* [WHAT TO DO]
1. In the event report on energy and the environment, list the things that, according to the quoted Article 10-5 of the Paris Agreement, accelerating, encouraging and enabling innovation is critical for.
2. Reproduce the passage of the event report on energy and the environment verbatim, starting at "However, it is" and ending at "close the gap.".

* START TEXT SEGMENT *

Event Report Energy and the Environment
October 7, 2016,
Venue: Fukutake Learning Theater III, Fukutake Hall B2F, The University of Tokyo
COP21 marked a remarkable success ironing out the Paris Agreement. At the same time, it has also left huge challenges to the future, in particular, very ambitious "1.5-2.0 degrees" temperature targets and "emissions/removal balance in the second half of this century" objective.
The Paris Agreement has introduced "global stock take" to narrow a huge gap between top-down/unrealistic temperature targets (and mitigation pathways for achieving them) and bottom-up/pragmatic pledge and review process.
However, it is extremely unlikely that these two approaches will converge in the foreseeable future since each country's NDC is driven by its own specific national circumstances rather than global temperature target. At least, the UN negotiation process will never close the gap.
Innovation is the only solution. It is encouraging that the role of innovation has finally been clearly recognized in the Paris Agreement Article 10-5 which reads "Accelerating, encouraging and enabling innovation is critical for an effective, long-term global response to climate change and promoting economic growth and sustainable development. Such effort shall be, as appropriate, supported, including by the Technology Mechanism and, through financial means, by the Financial Mechanism of the Convention, for collaborative approaches to research and development, and facilitating access to technology, in particular for early stages of the technology cycle, to developing country Parties. Accelerating, encouraging and enabling innovation is critical for an effective, long-term global response to climate change and promoting economic growth and sustainable development. Such effort shall be, as appropriate, supported, including by the Technology Mechanism and, through financial means, by the Financial Mechanism of the Convention, for collaborative approaches to research and development, and facilitating access to technology, in particular for early stages of the technology cycle, to developing country Parties".
However, judging from the past experience, the UN is the least suitable fora to address the issue of innovation. Given that only a few number of countries account for nearly all cutting edge clean technologies, it is meaningless to address this issue at the UN engaging 190+ countries.
The necessary innovation will not occur in the bureaucratic and inefficient UN process, but from the RD&D efforts by the public and private sectors of limited number countries with innovation capability. The issue is how to trigger innovations through domestic enabling policy environment in such countries and possible international collaboration among them.

* END TEXT SEGMENT *
* START RECORDED DATA *

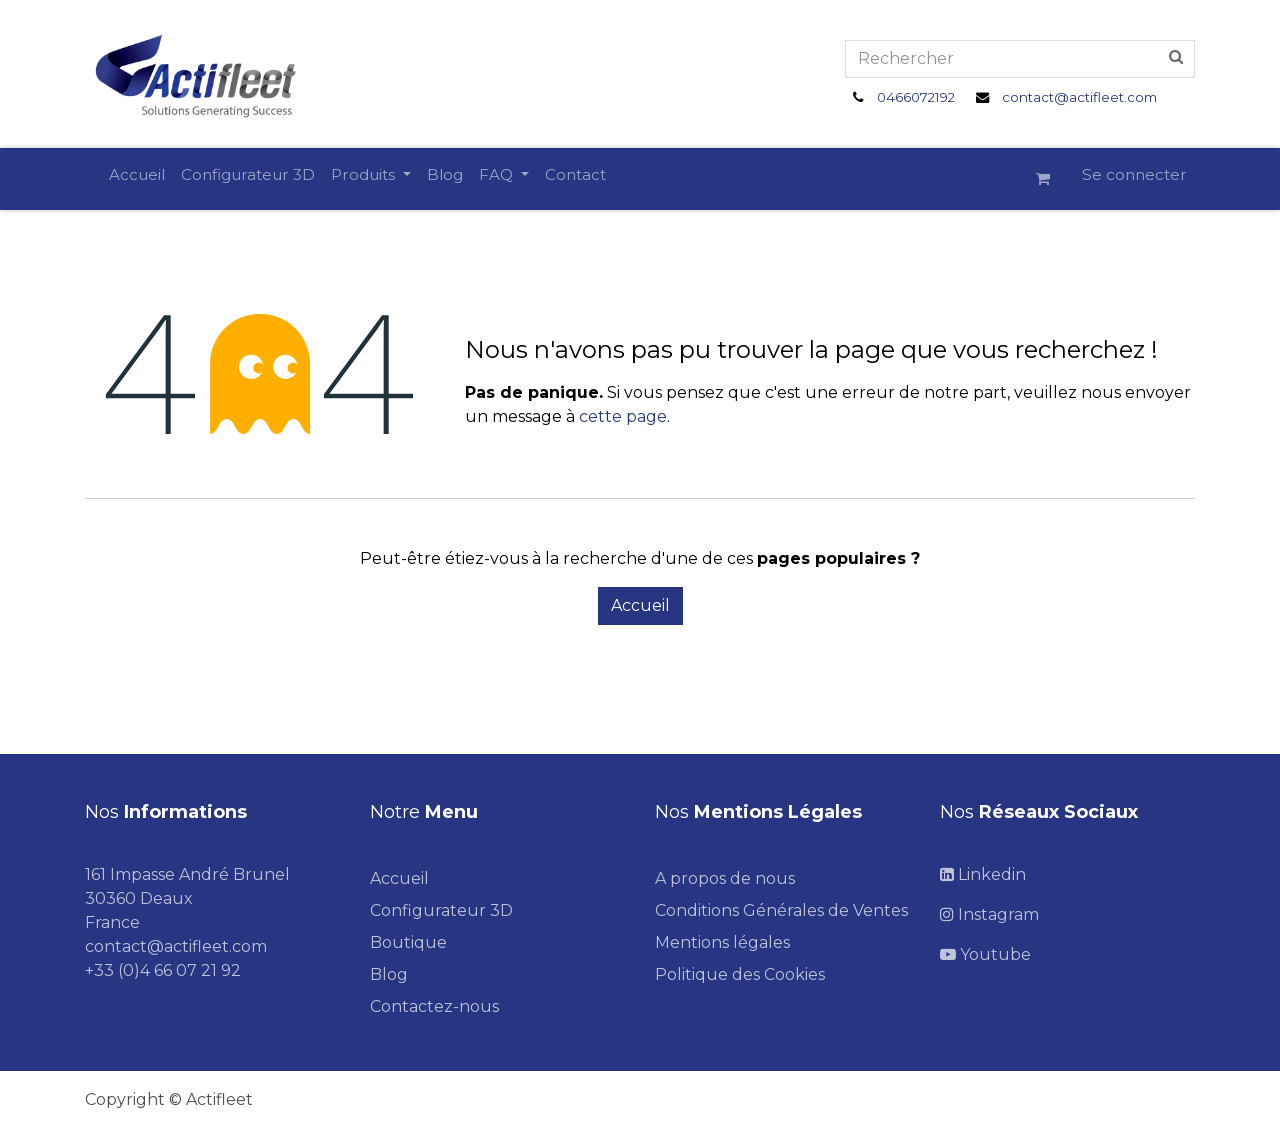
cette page (623, 416)
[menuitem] (137, 175)
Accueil (640, 605)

* END RECORDED DATA *

* [CORRECT ANSWERS]
1.
- an effective, long-term global response to climate change
- promoting economic growth
- sustainable development

2.
However, it is extremely unlikely that these two approaches will converge in the foreseeable future since each country's NDC is driven by its own specific national circumstances rather than global temperature target. At least, the UN negotiation process will never close the gap.